Wow, what a difference a day can make! This is longer than usual… and VERY WORTH all 5 minutes of your time. Today, I have the creativity of a thousand artist! You want to know why?

Because, after posting yesterday… I prayed myself through to a PROFOUND VICTORY! And how glad I am for it! As mentioned in that post, we had a fire break out on our church property Sat night and it burned our neighbors storage building down. So I spent all day Monday gathering information to figure out whether we were “at fault” or not. I humbly and embarrassingly confess to you guys that my heart was absolutely in the wrong place. Having never met these neighbors put me in great fear that if the fire originated by vandals on our property, then we may be liable for damages… and the cause of unbarable hostility on our northern border.

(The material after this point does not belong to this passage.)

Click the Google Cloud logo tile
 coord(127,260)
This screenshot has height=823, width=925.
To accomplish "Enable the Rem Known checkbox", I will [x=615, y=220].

I had an appointment with these neighbors yesterday morning not too long after posting my blog. So after leaving you guys, I went to my office and PRAYED LIKE THERE WAS NO TOMORROW. This was good except my prayers were so selfish at first. I prayed, “Oh God, please let these people be kind and please work this out FOR US.” Within a minute of this gibberish, my heart convicted me and my paridigm shifted. I saw a vision of this couple innocently toiling their land, carefully manicuring this “blessing” they had worked so hard to beautify. I SAW THIS TRIAL FROM THE OTHER SIDE OF THE FENCE!

From this new vantage point, I started praying, “God, please give me the right kind of heart for these neighbors… help me to remove MYSELF from the center of this picture and show me how YOU feel about this fire.” I thought a minute about our church’s mission… about how our biggest desire is to BLESS our community. I thought about how fire had broken out on OUR property and harmed one of the precious families on our border. No kidding, I almost cried… this was such a moving experience for me.

So, they came into my office… and before they could say anything, I apologized in all sincerity and offered the strength of our entire church family to help them rebuild. They were an older couple, very kind natured. The wife began explaining how her husband had some kind of sickness that made it difficult for him to do physical labor… and that he started constucting this storage building 2 years ago… all by himself… a little bit at a time… and he had just finished it a few weeks ago.

As she was speaking, my eyes watered several times… the compassion that I received as I prayed for them prior to this meeting was reaching its crest… and I struggled so earnestly to maintain my composure. All I could think was, what if I had gone into that meeting self focused? What if I had not caught Gods heart just minutes prior to this divine moment? Something happened in my heart during that meeting that I will never forget!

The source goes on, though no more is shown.